21
Feb
2021
Feb
2021
Voyant Tool: Week Three Practicum
categories: Uncategorized
In the class reading Tooling up for Digital Humanities there are several sections that I found significant to my findings from the tools. The section, Authorship Attribution, discusses the identification of writings based on comparing common function words. A tool called Document Terms on Voyant shows you a word cloud of the most frequently used terms. For my particular book, The Wizard of Oz, the most frequently used words were the characters names: Dorothy, Scarecrow, and Woodman.
In another section of this same reading, Term Frequency, it states that the most fundamental form of content-based text analysis is word counting. This is how often words and phrases appear in a text.

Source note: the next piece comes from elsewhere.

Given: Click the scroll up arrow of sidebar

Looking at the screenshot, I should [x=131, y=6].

The Text Revival section of this reading correlates to the Phrases tab on the Voyant tool because it searches particular words and phrases. I think these results show that the story is very character driven and focused. It’s crazy how you are able to make conclusions and assumptions about something simply from this tool.

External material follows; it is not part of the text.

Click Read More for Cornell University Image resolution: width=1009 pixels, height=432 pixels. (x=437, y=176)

The next reading we had for class was titled When OCR Goes Bad: Google’s Ngram Viewer & The F-Word, and it discussed optical character recognition. It takes the word you input and scans it against the five million books Google has. The Ngram does not always recognize words correctly and it is case sensitive. One thing I found interesting was how the tool could show you different relationships between different words during different time periods. It allows you to then search books that these results are found in, which can give great insight into relationships during different times. I have included one of my search results between different animals during different time periods. I was not surprised by the results, but it was interesting to look and see when domesticated animals became common in comparison to owning a horse throughout the decades.
In the final class reading, Optical Character Recognition, it talked about how OCR provides a high degree of recognition accuracy. In both activities, the pattern recognition component of OCR was the most frequently utilized and displayed in different ways. My take-away from this was learning how to read, analyze and use these patterns to make some observations about texts.